• Assignment: Repeat the data in full. Every line must match.
<<<<
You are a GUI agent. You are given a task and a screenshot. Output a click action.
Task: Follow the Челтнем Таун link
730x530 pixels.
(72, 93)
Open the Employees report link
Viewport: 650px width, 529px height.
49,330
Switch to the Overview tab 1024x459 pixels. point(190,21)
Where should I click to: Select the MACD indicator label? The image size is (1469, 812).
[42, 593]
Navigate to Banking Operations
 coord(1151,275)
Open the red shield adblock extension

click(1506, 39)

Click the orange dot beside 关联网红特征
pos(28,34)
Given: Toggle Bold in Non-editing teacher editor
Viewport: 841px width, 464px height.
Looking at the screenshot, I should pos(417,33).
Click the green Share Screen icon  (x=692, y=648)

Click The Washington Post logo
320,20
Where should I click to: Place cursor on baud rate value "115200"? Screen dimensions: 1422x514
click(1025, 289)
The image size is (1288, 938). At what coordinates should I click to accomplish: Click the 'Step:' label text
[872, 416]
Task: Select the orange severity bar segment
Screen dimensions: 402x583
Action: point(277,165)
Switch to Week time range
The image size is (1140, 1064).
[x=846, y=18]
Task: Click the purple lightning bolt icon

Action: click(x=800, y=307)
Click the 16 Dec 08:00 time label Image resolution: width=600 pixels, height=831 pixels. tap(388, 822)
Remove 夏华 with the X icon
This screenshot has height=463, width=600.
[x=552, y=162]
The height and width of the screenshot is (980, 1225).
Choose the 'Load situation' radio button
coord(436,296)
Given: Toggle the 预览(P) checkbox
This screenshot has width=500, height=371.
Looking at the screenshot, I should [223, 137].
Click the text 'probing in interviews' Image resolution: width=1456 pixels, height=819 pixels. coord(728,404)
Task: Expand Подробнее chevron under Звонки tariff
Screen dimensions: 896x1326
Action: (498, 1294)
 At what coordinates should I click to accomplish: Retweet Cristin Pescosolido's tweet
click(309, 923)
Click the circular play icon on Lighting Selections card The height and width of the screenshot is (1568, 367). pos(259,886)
>>>>
• Written solution:
You are a GUI agent. You are given a task and a screenshot. Output a click action.
Task: Follow the Челтнем Таун link
730x530 pixels.
(72, 93)
Open the Employees report link
Viewport: 650px width, 529px height.
49,330
Switch to the Overview tab 1024x459 pixels. point(190,21)
Where should I click to: Select the MACD indicator label? The image size is (1469, 812).
[42, 593]
Navigate to Banking Operations
 coord(1151,275)
Open the red shield adblock extension

click(1506, 39)

Click the orange dot beside 关联网红特征
pos(28,34)
Given: Toggle Bold in Non-editing teacher editor
Viewport: 841px width, 464px height.
Looking at the screenshot, I should pos(417,33).
Click the green Share Screen icon  (x=692, y=648)

Click The Washington Post logo
320,20
Where should I click to: Place cursor on baud rate value "115200"? Screen dimensions: 1422x514
click(1025, 289)
The image size is (1288, 938). At what coordinates should I click to accomplish: Click the 'Step:' label text
[872, 416]
Task: Select the orange severity bar segment
Screen dimensions: 402x583
Action: point(277,165)
Switch to Week time range
The image size is (1140, 1064).
[x=846, y=18]
Task: Click the purple lightning bolt icon

Action: click(x=800, y=307)
Click the 16 Dec 08:00 time label Image resolution: width=600 pixels, height=831 pixels. tap(388, 822)
Remove 夏华 with the X icon
This screenshot has height=463, width=600.
[x=552, y=162]
The height and width of the screenshot is (980, 1225).
Choose the 'Load situation' radio button
coord(436,296)
Given: Toggle the 预览(P) checkbox
This screenshot has width=500, height=371.
Looking at the screenshot, I should [223, 137].
Click the text 'probing in interviews' Image resolution: width=1456 pixels, height=819 pixels. coord(728,404)
Task: Expand Подробнее chevron under Звонки tariff
Screen dimensions: 896x1326
Action: (498, 1294)
 At what coordinates should I click to accomplish: Retweet Cristin Pescosolido's tweet
click(309, 923)
Click the circular play icon on Lighting Selections card The height and width of the screenshot is (1568, 367). pos(259,886)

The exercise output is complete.